> **Exercise requirements**
From the listing below, how many lines hold the word "Task"? Write only the number.

> **Material for this exercise**
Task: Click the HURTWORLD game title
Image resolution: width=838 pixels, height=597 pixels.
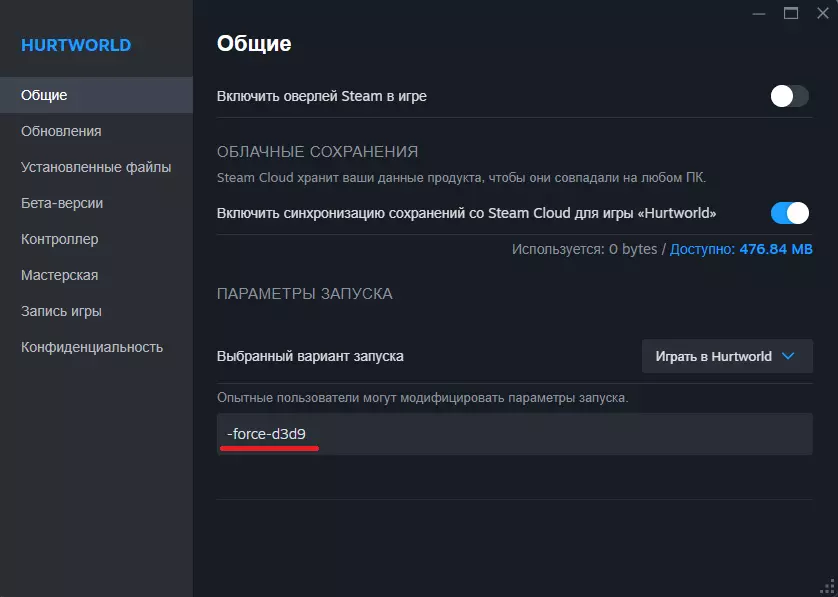Action: (x=76, y=45)
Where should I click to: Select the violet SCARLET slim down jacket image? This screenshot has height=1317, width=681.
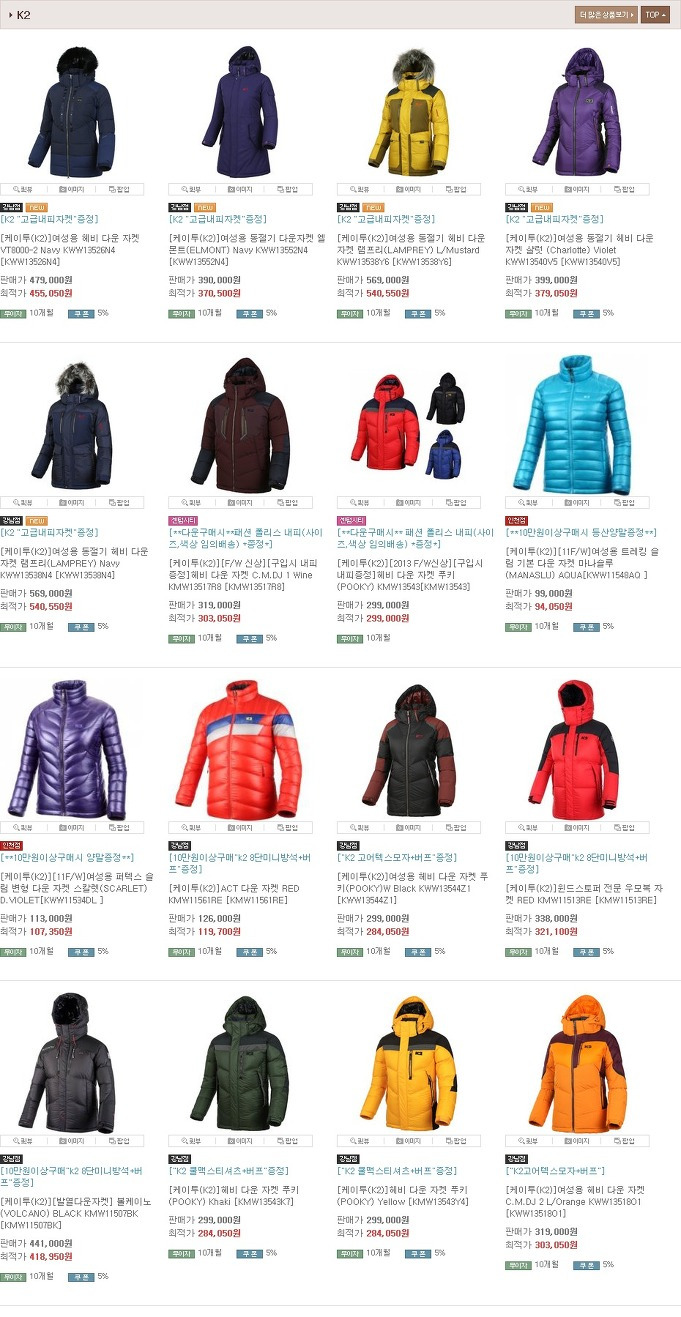tap(66, 748)
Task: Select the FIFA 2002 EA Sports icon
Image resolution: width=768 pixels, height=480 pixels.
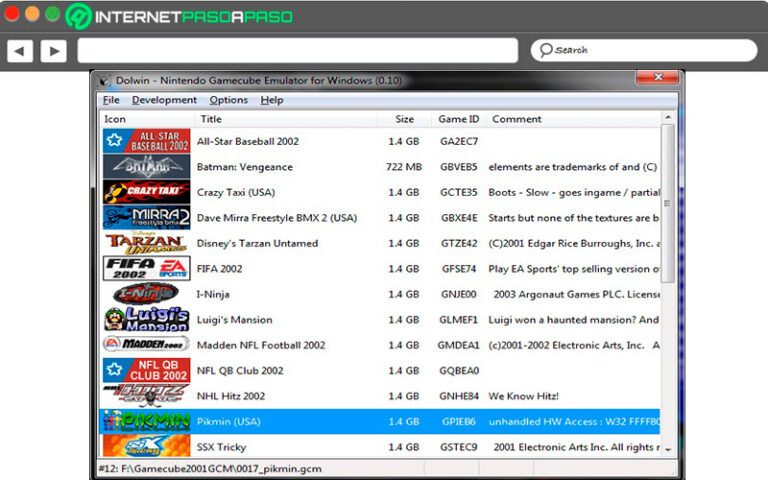Action: (146, 269)
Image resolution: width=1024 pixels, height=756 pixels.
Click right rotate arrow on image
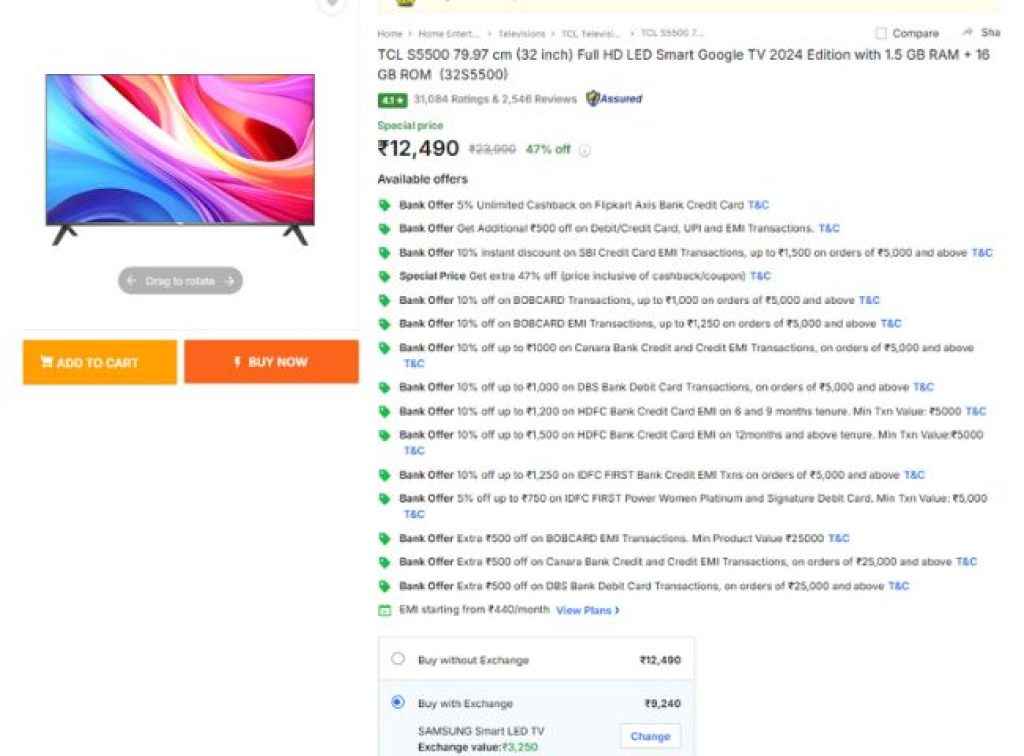pos(229,281)
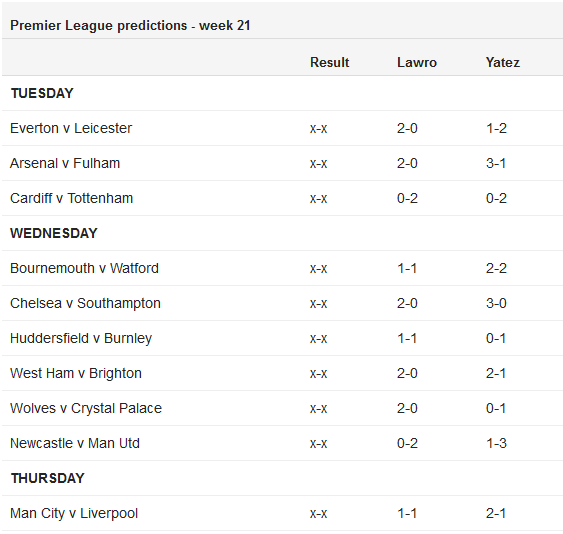Click the Lawro column header
The image size is (563, 534).
tap(417, 62)
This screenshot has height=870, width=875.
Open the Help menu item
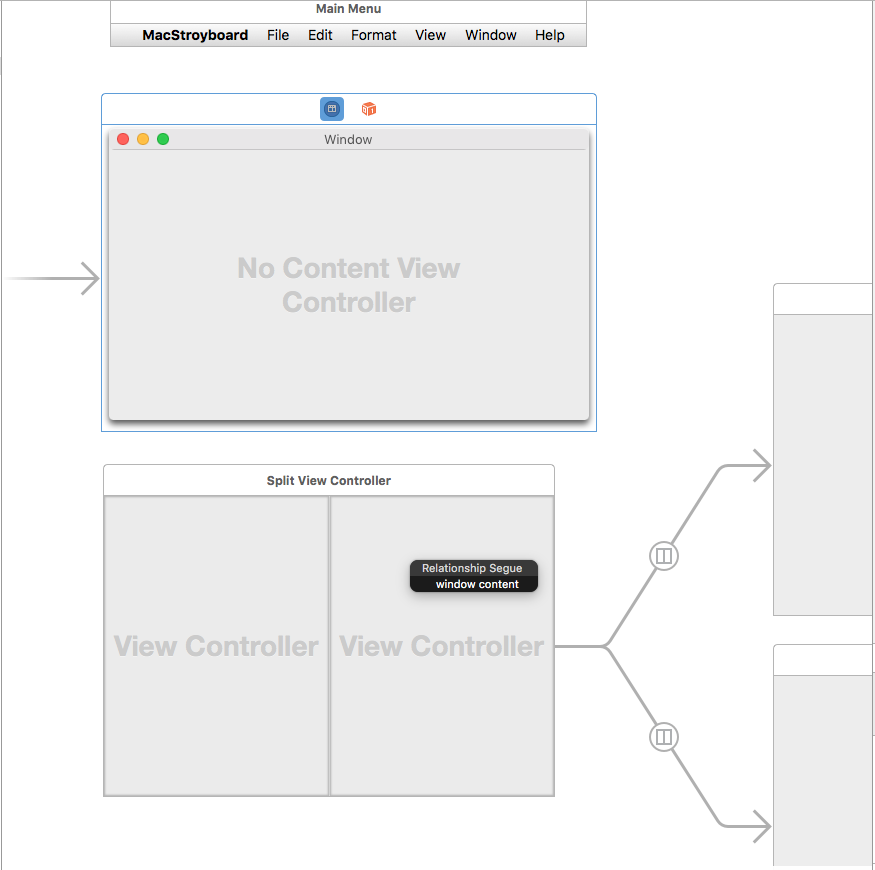click(x=549, y=35)
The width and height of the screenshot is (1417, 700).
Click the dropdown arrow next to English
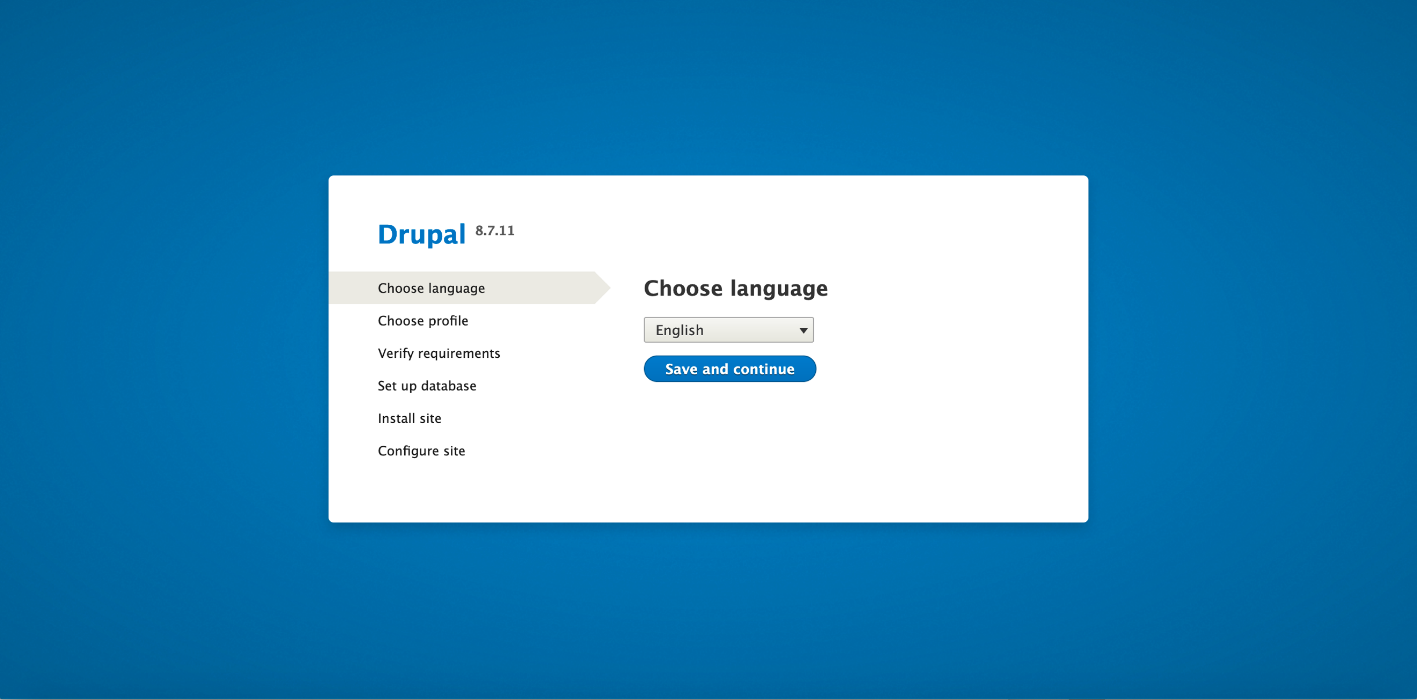[x=803, y=329]
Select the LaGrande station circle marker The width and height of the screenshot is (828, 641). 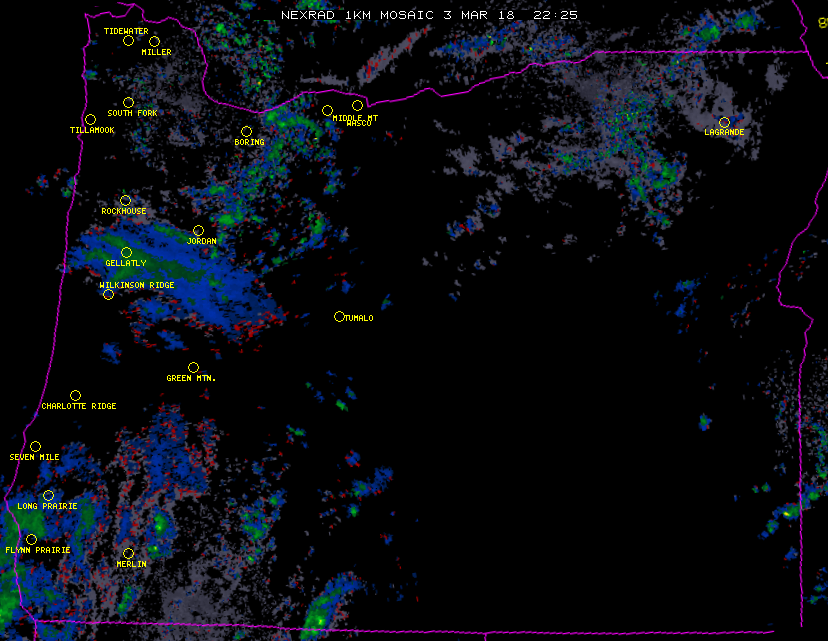coord(724,122)
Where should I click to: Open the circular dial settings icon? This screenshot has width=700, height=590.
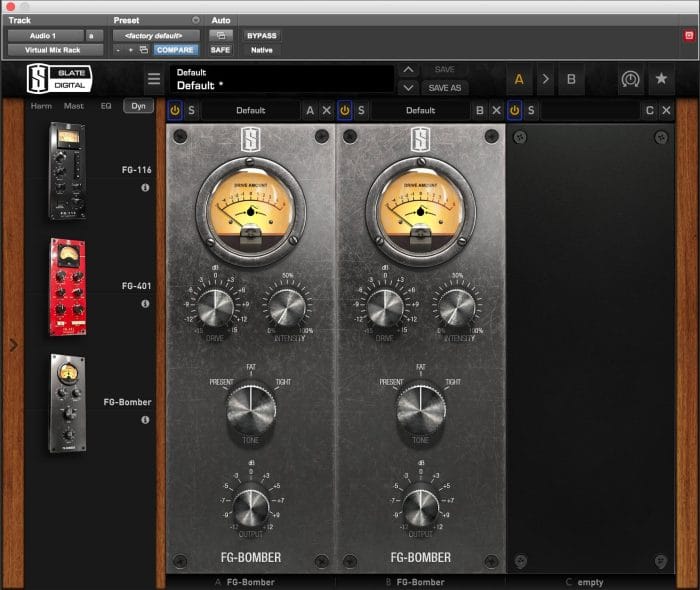click(630, 79)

> **Written answer**
2